MIDDLE EAST. Page 1: “U.S. Drafts Plan to Assert Rights of Aqaba Passage”... “and is seeking the approval of maritime nations for a declaration asserting the right of free passage for ships of all nations through the Gulf of Aqaba…designed to bring an end to the Egyptian blockade…The document has been enthusiastically embraced by the Israelis. Premier Aleksi N. Kosygin of the Soviet Union has suggested to President Johnson that the two nations use their influence to keep war from breaking out in the Middle East.”… Page 1: “Egyptians Bar U.S. Consul From Ships at Suez Canal”… “The U.S. Consul here in Port Said has been barred from the customs area and prevented from boarding United States ships that pass through the Suez canal.
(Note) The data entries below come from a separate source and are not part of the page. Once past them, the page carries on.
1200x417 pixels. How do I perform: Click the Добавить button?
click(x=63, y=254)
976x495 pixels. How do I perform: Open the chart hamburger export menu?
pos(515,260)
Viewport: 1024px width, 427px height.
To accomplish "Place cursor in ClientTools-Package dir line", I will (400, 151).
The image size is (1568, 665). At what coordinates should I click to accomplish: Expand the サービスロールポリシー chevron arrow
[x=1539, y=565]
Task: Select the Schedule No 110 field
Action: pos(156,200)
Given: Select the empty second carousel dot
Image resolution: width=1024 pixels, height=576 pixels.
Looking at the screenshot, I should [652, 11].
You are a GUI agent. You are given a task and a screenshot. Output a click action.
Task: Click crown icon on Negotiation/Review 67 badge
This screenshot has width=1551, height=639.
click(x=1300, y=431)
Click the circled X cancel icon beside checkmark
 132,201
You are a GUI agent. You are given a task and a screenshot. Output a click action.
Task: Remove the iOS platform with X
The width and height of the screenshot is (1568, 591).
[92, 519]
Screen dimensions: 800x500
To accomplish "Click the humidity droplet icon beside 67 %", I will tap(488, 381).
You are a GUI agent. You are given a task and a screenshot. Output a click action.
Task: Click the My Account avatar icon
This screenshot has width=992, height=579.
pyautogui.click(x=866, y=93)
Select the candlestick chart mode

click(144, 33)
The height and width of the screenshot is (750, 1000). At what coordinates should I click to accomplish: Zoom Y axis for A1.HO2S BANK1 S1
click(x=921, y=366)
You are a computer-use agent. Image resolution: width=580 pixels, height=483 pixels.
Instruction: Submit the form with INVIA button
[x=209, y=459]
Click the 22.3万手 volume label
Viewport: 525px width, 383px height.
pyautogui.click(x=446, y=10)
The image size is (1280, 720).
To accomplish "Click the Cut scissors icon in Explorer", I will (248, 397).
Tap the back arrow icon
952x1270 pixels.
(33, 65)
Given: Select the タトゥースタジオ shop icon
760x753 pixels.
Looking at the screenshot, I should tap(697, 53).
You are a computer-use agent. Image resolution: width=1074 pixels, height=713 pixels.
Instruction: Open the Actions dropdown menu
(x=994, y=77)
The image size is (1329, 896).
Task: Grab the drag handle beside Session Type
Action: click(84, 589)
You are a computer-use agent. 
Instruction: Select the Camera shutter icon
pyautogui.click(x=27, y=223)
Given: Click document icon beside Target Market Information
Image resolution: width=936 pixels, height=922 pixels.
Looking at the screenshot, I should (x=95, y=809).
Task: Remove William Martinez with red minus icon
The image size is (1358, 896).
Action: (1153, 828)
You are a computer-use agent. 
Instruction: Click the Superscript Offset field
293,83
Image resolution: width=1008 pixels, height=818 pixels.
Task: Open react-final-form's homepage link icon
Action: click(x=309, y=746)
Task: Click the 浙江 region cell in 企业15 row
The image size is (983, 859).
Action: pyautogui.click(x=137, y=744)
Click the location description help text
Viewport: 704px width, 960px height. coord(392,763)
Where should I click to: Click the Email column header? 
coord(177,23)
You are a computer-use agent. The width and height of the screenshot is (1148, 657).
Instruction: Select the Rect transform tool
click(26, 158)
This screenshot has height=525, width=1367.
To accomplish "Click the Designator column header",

Consequently, he and other officials of the consulate were unable to board the United States aircraft carrier Intrepid which completed transit of the canal today in convoy accompanied by two Egyptian submarines. The Intrepid was declared bound for the Indian Ocean and Vietnamese waters… The restrictions on the U.S. officials appear to be a United Arab Republic response to strained relations between the two countries.” THE PRESIDENT’S DAILY BRIEF…CIA… ARAB STATES-ISRAEL: Ambassador Barbour says there is no doubt that the Nasir-Husayn pact is heightening the fears in Tel Aviv that time is working against Israel. Press commentary, for instance, is generally along the line that the agreement tightens the time frame in which diplomacy should be allowed to operate. From the security standpoint, the major Israeli fears are that the pact will strengthen enemy airpower and that Husayn will be unable to control the militant Palestine Liberation Organization along the Israeli frontier. The new Israeli cabinet will be presented to parliament for approval on Monday–General Moshe Dayan will in fact be the new Defense Minister. Another activist will serve as Minister Without Portfolio. War fever in Jordan, especially among the Palestinian element, continues to mount. Embassy Amman believes that even if fighting can be avoided there will soon ba a surge of anti-American sentiment throughout the country…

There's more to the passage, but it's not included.